Both scenarios are completely different, so I decided to write this post to describe how they work and how the keys are interchanged in each one.
First of all, I will give a brief description about a new class “EncryptedKeyToken” introduced in this version of WSE.
This introduction is really important since this token is used in many places for the assertions to encrypt messages.
What is an “EncryptedKeyToken” ?
Asymmetric keys require more CPU cycles than symmetric keys to encrypt data.
Therefore, when a SOAP message is encrypted or digitally signed using an X509SecurityToken security token, an EncryptedKeyToken containing a symmetric session key is generated to encrypt the SOAP message. That session key is encrypted using the public key of the asymmetric key pair associated with the X509SecurityToken.
This token also existed in the previous versions of WSE, but it was something internal and the developer could not use it as he can do now.
Turn-key scenarios for X509 tokens
CertificateMutualAuthenticationProfileAssertion1. Client Output Filter
a. Signs the message with the client token, which is an X509 token containing the client private key. Adds the client token to the message
b. Creates an EncryptedKeyToken with a session key using the X509 service token (Public key). This token is used to encrypt the message, and after that, it is added to the message.
2. Service Input Filter
a. Gets the EncryptedKeyToken and the X509 client token from the message.

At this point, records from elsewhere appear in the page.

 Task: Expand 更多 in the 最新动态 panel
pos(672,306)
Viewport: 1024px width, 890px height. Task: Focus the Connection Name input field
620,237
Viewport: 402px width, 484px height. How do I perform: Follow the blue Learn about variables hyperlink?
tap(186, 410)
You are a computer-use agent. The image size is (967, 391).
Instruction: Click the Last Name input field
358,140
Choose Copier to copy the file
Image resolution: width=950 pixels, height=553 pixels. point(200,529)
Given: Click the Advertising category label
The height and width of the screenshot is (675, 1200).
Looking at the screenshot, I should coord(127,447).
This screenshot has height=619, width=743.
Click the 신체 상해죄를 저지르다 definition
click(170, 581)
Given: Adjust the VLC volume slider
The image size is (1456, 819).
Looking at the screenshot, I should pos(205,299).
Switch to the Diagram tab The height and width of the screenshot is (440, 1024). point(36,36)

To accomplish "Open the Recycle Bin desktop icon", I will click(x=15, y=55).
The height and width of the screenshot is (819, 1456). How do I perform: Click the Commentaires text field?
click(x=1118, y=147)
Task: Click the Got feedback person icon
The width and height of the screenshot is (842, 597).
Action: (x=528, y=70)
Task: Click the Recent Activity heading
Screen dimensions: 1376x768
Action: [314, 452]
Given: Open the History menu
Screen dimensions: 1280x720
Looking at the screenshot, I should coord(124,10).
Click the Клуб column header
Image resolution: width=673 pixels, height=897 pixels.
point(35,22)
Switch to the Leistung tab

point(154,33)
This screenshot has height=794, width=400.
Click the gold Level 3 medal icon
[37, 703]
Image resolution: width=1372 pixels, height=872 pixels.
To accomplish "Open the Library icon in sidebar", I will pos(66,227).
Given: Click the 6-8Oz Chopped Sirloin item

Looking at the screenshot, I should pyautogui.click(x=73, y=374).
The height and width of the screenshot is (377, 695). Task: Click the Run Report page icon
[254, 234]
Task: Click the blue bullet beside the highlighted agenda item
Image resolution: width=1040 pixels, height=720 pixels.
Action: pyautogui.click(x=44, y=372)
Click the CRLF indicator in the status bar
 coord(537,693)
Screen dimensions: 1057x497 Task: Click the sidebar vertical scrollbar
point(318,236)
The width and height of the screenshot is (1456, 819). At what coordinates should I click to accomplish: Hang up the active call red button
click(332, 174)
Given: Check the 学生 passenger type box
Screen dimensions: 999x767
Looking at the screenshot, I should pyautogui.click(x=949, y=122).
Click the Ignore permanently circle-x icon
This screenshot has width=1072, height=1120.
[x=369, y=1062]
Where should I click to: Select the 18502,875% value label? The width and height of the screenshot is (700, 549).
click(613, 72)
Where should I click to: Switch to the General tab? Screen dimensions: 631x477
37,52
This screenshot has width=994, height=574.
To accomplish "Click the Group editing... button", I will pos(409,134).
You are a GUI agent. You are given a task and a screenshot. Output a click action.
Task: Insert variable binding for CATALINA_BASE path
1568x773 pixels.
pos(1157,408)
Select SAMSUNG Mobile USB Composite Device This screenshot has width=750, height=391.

b. Validates the EncryptedKeyToken with the X509 service token configured in the server.
c. Decrypts the message using the EncryptedKeyToken received in the message.
d. Verifies the message signature using the X509 client token received in the message.
3. Service Output Filter
a. Creates an EncryptedKeyToken with a session key using the X509 client token received in the request message. Encrypts the message with that token. The token is added to the response message.
b. Signs the message using the X509 service token (Private key). This token is not added to the message since the client has the service public key.
4. Client Input Filter
a. Gets the EncryptedKeyToken from the response message.
b. Validates the EncryptedKeyToken with the X509 client token configured in the client.
c. Decrypts the response message using the EncryptedKeyToken
d. Verifies the signature using the X509 service token configured in the client. (Public key).
1. Client Output Filter
a. Creates an EncryptedKeyToken with a session key using the X509 service token (Public key).
b. Adds the configured X509 client token in the message.
c. Signs and encrypts the request message using the EncryptedKeyToken. (Including the X509 client token).
2. Service Input Filter
a. Gets the EncryptedKeyToken and the X509 client token from the message.
b. Validates the EncryptedKeyToken with the X509 service token configured in the server.
c. Decrypts the message using the EncryptedKeyToken.
d. Verifies the signature using the EncryptedKeyToken.
3. Service Output filter
a. Signs and encrypts the message using the EncryptedKeyToken received in the request message.
4. Client Input filter
a. Decrypts the message and verifies the signature using the EncryptedKeyToken created in the Client output filter.